**INPUT MATERIAL**
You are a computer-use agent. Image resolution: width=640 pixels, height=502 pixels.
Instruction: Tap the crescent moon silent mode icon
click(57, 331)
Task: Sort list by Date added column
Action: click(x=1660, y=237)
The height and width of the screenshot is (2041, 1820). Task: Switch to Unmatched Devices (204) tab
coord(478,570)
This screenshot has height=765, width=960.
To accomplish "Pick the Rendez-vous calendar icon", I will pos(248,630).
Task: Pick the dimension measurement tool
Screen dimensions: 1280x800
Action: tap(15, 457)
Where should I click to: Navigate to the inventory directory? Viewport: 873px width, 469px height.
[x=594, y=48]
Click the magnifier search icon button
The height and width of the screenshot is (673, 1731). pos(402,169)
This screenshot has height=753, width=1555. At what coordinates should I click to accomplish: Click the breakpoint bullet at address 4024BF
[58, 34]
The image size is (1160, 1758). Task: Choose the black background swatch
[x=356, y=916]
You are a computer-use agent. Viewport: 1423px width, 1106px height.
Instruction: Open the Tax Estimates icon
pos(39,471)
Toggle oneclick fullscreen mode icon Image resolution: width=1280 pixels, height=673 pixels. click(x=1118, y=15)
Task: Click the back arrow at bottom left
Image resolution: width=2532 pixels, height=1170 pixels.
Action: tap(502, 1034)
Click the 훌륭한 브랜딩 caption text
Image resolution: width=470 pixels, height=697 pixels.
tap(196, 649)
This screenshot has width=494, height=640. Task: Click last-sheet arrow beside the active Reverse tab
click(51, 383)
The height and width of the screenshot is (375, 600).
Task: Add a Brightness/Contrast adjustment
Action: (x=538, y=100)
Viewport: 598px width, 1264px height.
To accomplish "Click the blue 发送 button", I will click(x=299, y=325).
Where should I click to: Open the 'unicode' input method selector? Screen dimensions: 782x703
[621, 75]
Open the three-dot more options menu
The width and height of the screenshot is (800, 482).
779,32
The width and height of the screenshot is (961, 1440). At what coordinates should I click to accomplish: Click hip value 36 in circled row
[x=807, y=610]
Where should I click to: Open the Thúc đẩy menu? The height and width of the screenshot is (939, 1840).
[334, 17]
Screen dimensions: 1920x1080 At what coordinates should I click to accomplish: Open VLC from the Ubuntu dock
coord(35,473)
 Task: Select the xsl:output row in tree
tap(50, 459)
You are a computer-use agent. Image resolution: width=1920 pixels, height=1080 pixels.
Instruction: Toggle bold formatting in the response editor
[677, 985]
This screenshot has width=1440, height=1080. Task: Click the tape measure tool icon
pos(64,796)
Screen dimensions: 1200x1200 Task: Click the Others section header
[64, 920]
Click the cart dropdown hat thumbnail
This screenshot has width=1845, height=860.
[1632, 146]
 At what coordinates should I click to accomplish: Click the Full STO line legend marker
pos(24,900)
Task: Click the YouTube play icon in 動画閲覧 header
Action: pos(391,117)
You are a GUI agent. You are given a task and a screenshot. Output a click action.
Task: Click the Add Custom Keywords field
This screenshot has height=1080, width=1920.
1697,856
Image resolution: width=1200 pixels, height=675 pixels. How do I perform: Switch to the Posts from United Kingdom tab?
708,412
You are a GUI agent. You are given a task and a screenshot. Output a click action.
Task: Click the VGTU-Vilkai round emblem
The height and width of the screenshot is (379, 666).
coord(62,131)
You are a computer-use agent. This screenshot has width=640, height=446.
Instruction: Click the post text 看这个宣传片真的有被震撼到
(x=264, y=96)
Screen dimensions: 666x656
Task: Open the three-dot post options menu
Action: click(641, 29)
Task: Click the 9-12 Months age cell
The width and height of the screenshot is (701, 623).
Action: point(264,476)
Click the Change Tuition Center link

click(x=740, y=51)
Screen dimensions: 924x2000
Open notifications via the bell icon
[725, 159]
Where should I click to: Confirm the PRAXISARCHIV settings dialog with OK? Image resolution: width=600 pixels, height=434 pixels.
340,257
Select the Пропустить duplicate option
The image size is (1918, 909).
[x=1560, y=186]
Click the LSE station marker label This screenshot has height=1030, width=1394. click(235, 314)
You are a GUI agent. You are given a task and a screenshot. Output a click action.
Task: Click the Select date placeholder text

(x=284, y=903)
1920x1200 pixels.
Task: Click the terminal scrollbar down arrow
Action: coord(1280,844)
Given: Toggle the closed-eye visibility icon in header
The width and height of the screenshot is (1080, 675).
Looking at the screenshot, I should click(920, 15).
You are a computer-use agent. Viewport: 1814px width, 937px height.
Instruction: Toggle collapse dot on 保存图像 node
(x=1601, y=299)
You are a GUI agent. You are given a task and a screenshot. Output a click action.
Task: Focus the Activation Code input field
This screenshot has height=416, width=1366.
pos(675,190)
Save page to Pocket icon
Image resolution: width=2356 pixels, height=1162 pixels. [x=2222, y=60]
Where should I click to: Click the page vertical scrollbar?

**GIVEN PROBLEM**
Copy all of the items above without a single change.

**THE RESPONSE**
You are a computer-use agent. Image resolution: width=640 pixels, height=502 pixels.
Instruction: Tap the crescent moon silent mode icon
click(57, 331)
Task: Sort list by Date added column
Action: click(x=1660, y=237)
The height and width of the screenshot is (2041, 1820). Task: Switch to Unmatched Devices (204) tab
coord(478,570)
This screenshot has height=765, width=960.
To accomplish "Pick the Rendez-vous calendar icon", I will pos(248,630).
Task: Pick the dimension measurement tool
Screen dimensions: 1280x800
Action: tap(15, 457)
Where should I click to: Navigate to the inventory directory? Viewport: 873px width, 469px height.
[x=594, y=48]
Click the magnifier search icon button
The height and width of the screenshot is (673, 1731). pos(402,169)
This screenshot has height=753, width=1555. At what coordinates should I click to accomplish: Click the breakpoint bullet at address 4024BF
[58, 34]
The image size is (1160, 1758). Task: Choose the black background swatch
[x=356, y=916]
You are a computer-use agent. Viewport: 1423px width, 1106px height.
Instruction: Open the Tax Estimates icon
pos(39,471)
Toggle oneclick fullscreen mode icon Image resolution: width=1280 pixels, height=673 pixels. click(x=1118, y=15)
Task: Click the back arrow at bottom left
Image resolution: width=2532 pixels, height=1170 pixels.
Action: tap(502, 1034)
Click the 훌륭한 브랜딩 caption text
Image resolution: width=470 pixels, height=697 pixels.
tap(196, 649)
This screenshot has width=494, height=640. Task: Click last-sheet arrow beside the active Reverse tab
click(51, 383)
The height and width of the screenshot is (375, 600).
Task: Add a Brightness/Contrast adjustment
Action: (x=538, y=100)
Viewport: 598px width, 1264px height.
To accomplish "Click the blue 发送 button", I will click(x=299, y=325).
Where should I click to: Open the 'unicode' input method selector? Screen dimensions: 782x703
[621, 75]
Open the three-dot more options menu
The width and height of the screenshot is (800, 482).
779,32
The width and height of the screenshot is (961, 1440). At what coordinates should I click to accomplish: Click hip value 36 in circled row
[x=807, y=610]
Where should I click to: Open the Thúc đẩy menu? The height and width of the screenshot is (939, 1840).
[334, 17]
Screen dimensions: 1920x1080 At what coordinates should I click to accomplish: Open VLC from the Ubuntu dock
coord(35,473)
 Task: Select the xsl:output row in tree
tap(50, 459)
You are a computer-use agent. Image resolution: width=1920 pixels, height=1080 pixels.
Instruction: Toggle bold formatting in the response editor
[677, 985]
This screenshot has width=1440, height=1080. Task: Click the tape measure tool icon
pos(64,796)
Screen dimensions: 1200x1200 Task: Click the Others section header
[64, 920]
Click the cart dropdown hat thumbnail
This screenshot has width=1845, height=860.
[1632, 146]
 At what coordinates should I click to accomplish: Click the Full STO line legend marker
pos(24,900)
Task: Click the YouTube play icon in 動画閲覧 header
Action: pos(391,117)
You are a GUI agent. You are given a task and a screenshot. Output a click action.
Task: Click the Add Custom Keywords field
This screenshot has height=1080, width=1920.
1697,856
Image resolution: width=1200 pixels, height=675 pixels. How do I perform: Switch to the Posts from United Kingdom tab?
708,412
You are a GUI agent. You are given a task and a screenshot. Output a click action.
Task: Click the VGTU-Vilkai round emblem
The height and width of the screenshot is (379, 666).
coord(62,131)
You are a computer-use agent. This screenshot has width=640, height=446.
Instruction: Click the post text 看这个宣传片真的有被震撼到
(x=264, y=96)
Screen dimensions: 666x656
Task: Open the three-dot post options menu
Action: click(641, 29)
Task: Click the 9-12 Months age cell
The width and height of the screenshot is (701, 623).
Action: point(264,476)
Click the Change Tuition Center link

click(x=740, y=51)
Screen dimensions: 924x2000
Open notifications via the bell icon
[725, 159]
Where should I click to: Confirm the PRAXISARCHIV settings dialog with OK? Image resolution: width=600 pixels, height=434 pixels.
340,257
Select the Пропустить duplicate option
The image size is (1918, 909).
[x=1560, y=186]
Click the LSE station marker label This screenshot has height=1030, width=1394. click(235, 314)
You are a GUI agent. You are given a task and a screenshot. Output a click action.
Task: Click the Select date placeholder text

(x=284, y=903)
1920x1200 pixels.
Task: Click the terminal scrollbar down arrow
Action: coord(1280,844)
Given: Toggle the closed-eye visibility icon in header
The width and height of the screenshot is (1080, 675).
Looking at the screenshot, I should click(920, 15).
You are a computer-use agent. Viewport: 1814px width, 937px height.
Instruction: Toggle collapse dot on 保存图像 node
(x=1601, y=299)
You are a GUI agent. You are given a task and a screenshot. Output a click action.
Task: Focus the Activation Code input field
This screenshot has height=416, width=1366.
pos(675,190)
Save page to Pocket icon
Image resolution: width=2356 pixels, height=1162 pixels. [x=2222, y=60]
Where should I click to: Click the page vertical scrollbar?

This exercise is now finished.